It has been common practice for many Northern Ireland based businesses seeking to launch a product, issue a press release, hold a photo call or even host an event to consider a ‘bomb story’ when preparing their strategy. Bomb Stories are literally what they sound like but they go by many different names around the world. Particularly within the capital, Belfast, the story of a bomb going off was fairly common place until the early millenium (2000 – 2005). These days they only happen a couple of times per year with shootings in the same ratio and even then they are generally of a smaller scale than the previous years. These are events which simply dominate the media. There are loads of opportunites for photographs, interviews, political statements, victim analysis and pundits views giving the media ‘an easy ride’ in the general scheme of things. These are of course a disaster for your aim of getting an editorial piece into print. Bombs of course only one example, extreme weather, celebrity announcements, financial crisis’ and other items of national interest are all on a par creating your own ‘bomb story’.

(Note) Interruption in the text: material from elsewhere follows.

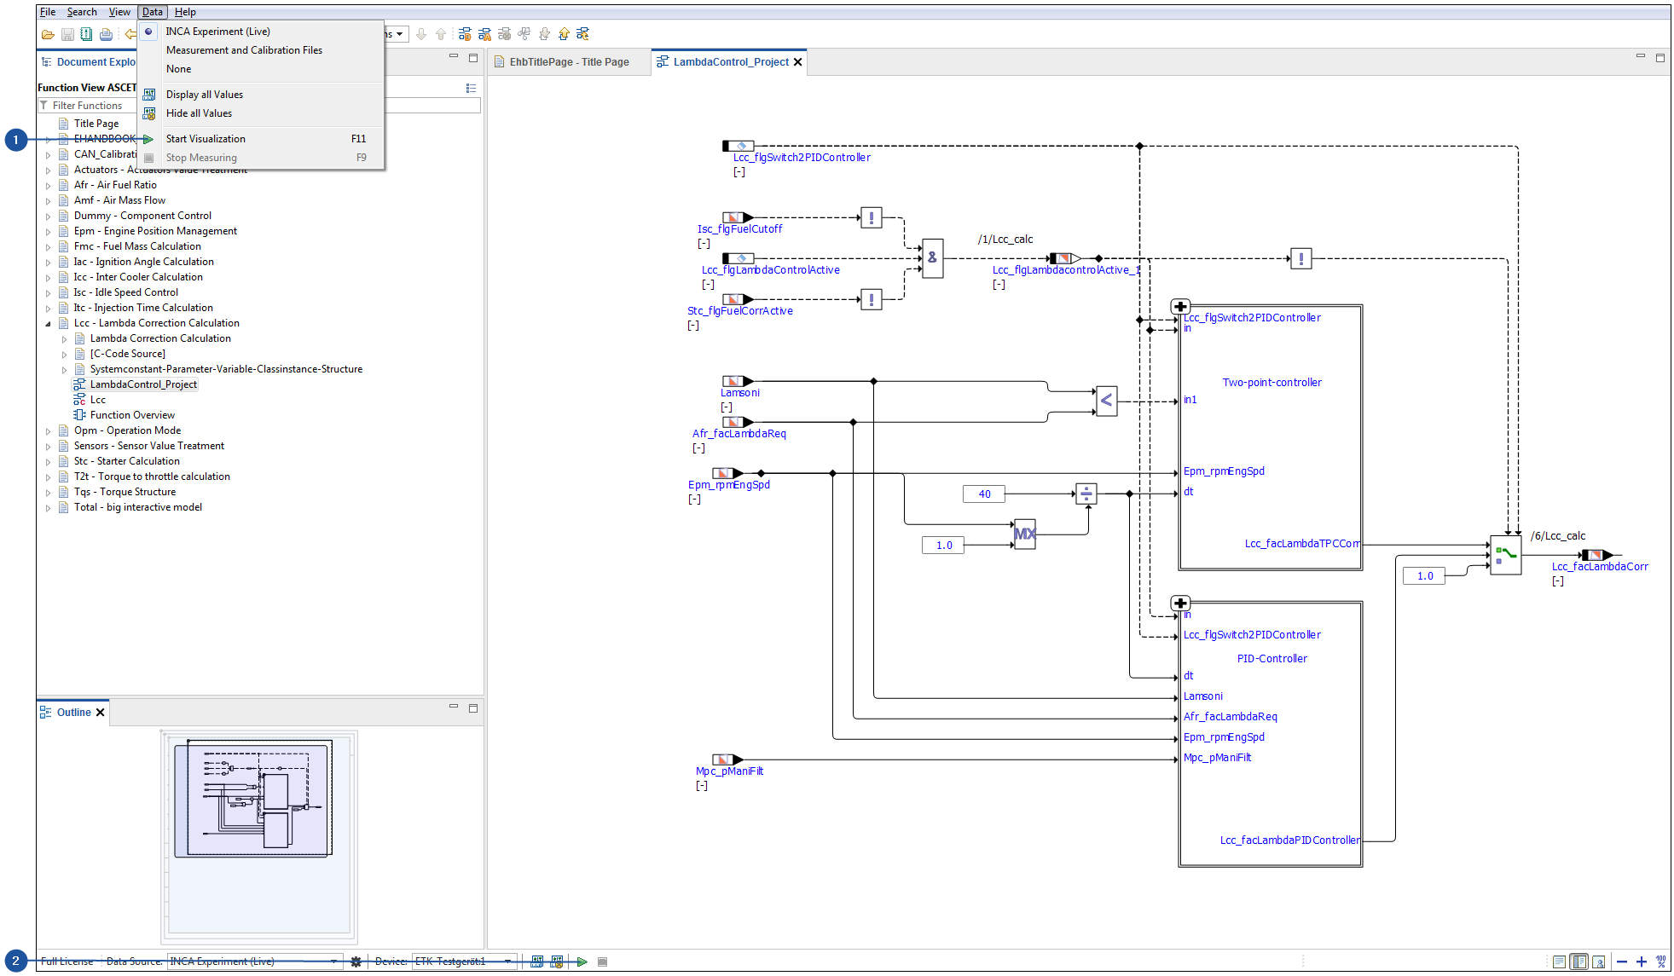Collapse the CHANBOOK tree node

point(49,140)

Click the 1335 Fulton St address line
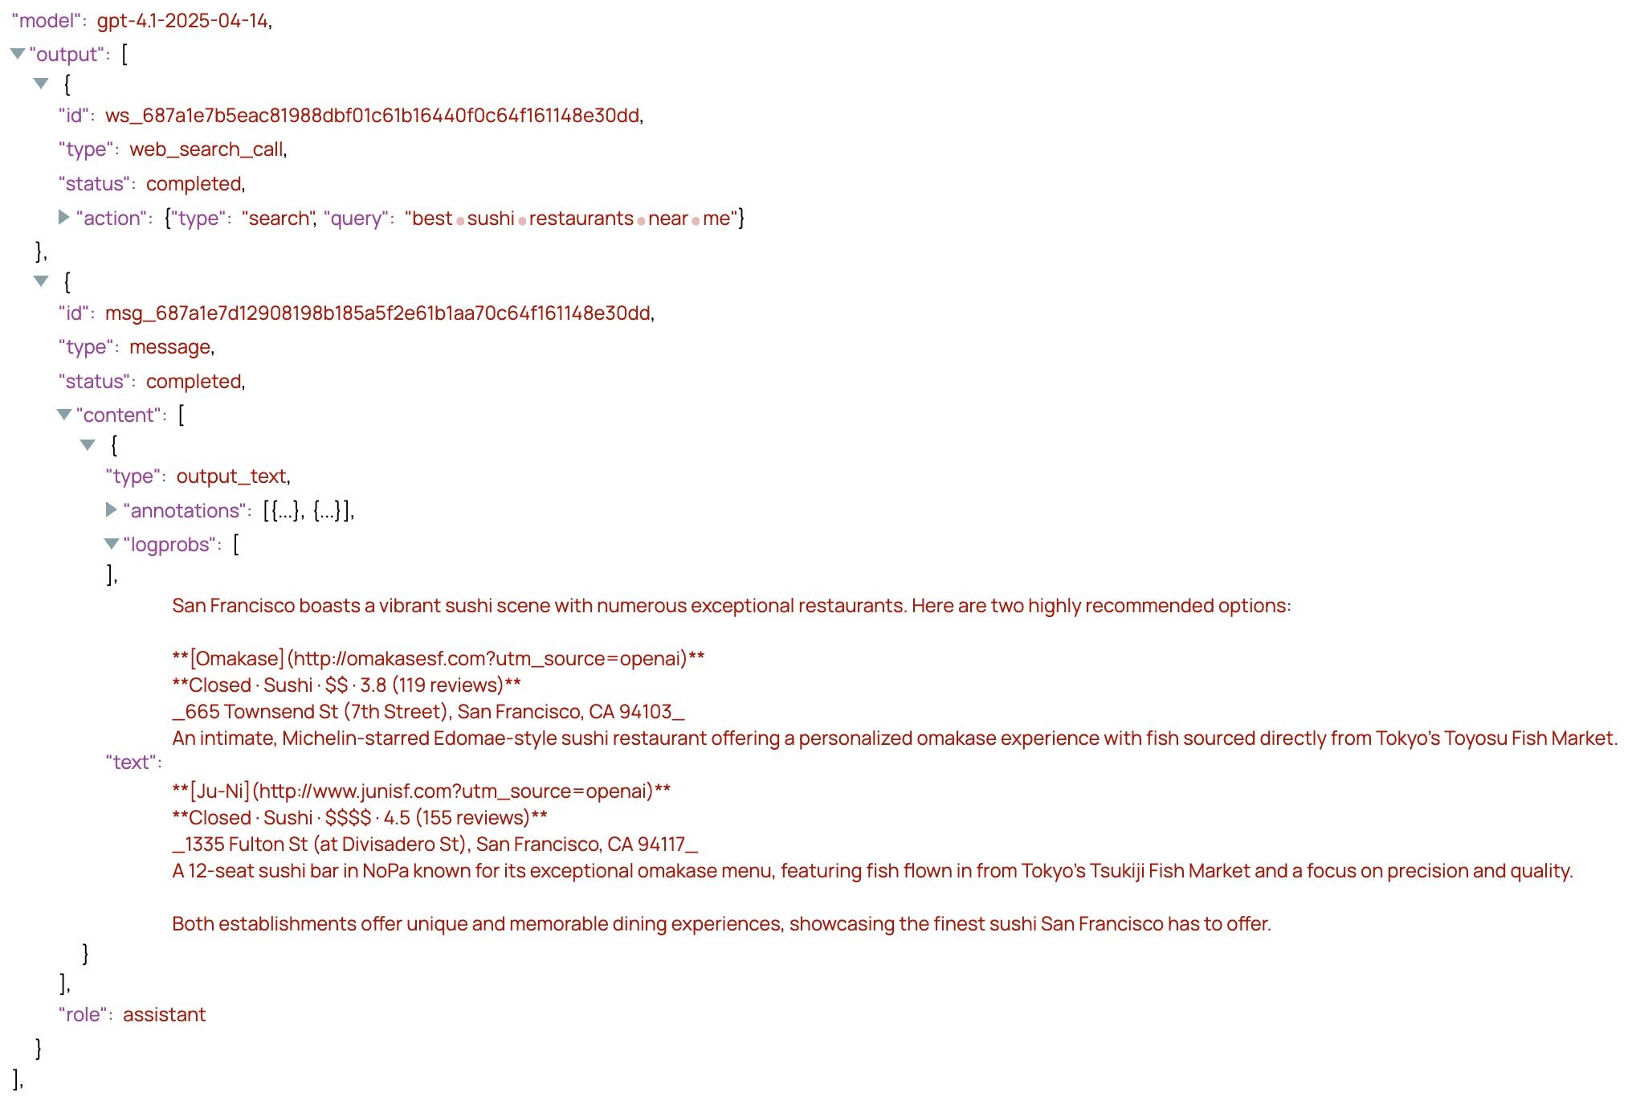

Worse than a major headliner is a medium-to-high headliner however, or as I call it, a Page 3 story. These are the events that dominate the papers with lots of readers views and comments which run to several pages. B-list celebrity gaffs on TV, outrageous YouTube videos or a minor government funding cut will all dominate the first five pages of a paper or the first two pages of a news website.
Why are they worse you’re asking?
With a major headliner your story is simply not considered. Your new faster service, high-end widget or staff appointment is not on a par with a big story so getting your story ignored is fantastic news. You can simply resubmit it a few days or even weeks later.
With a Page 3 story your news is shifted backwards, ever closer to the classifieds or in online terms, a lonely Twitter post between thousands of unrelated Tweets. It is however, out there and therefore considered ‘old news’ the following day by anyone who even caught a glimpse of your headline. The chances of resubmission, particularly to the printed press is almost nil.
When it comes to launching any story you need a bomb proof strategy, or rather a contingency plan.
When hosting an event, an unexpected major road closure will quickly throw plans into disarray, car accidents, flooding and emergency repairs can delay guests by several hours. For a two hour event or press call your opportunity is lost. Paying a professional photographer and videographer or at least bringing your own photo gear will allow you to salvage the use of a nice backdrop for some ‘candid’ images of you speaking or talking with the few guests who made it. Paying a photographer will also ensure you have some images to send out after the event despite the regular press not attending. Turning a speaking engagement into a Q&A or more informal workshop isn’t a big leap. The room might feel quite large but after a few nibbles around a couple of tables you’ll soon get an intimate atmosphere built up where you can engage your few remaining guests on a more one to one basis. A one page outline of your topics to be covered during your speech can be easily translated into ‘conversation topics’ around a table instead. Make no mistake, you will feel gutted (and out of pocket) facing three people in a concert hall. Use that embarassment and ‘pity me’ feeling to negotiate a discount on the room hire as quick as you can, then address your only remaining guests like they are the most important people in the world. Like it or not, they will be telling everyone about your event, how they portray you and your company during a crisis depends on how you deal with them as individuals and could do you some real favours. It’s not the result you wanted and certainly not the one you paid for, but if you think taking the time to address just one customer is a waste, you didn’t have much chance of winning over a whole room of customers.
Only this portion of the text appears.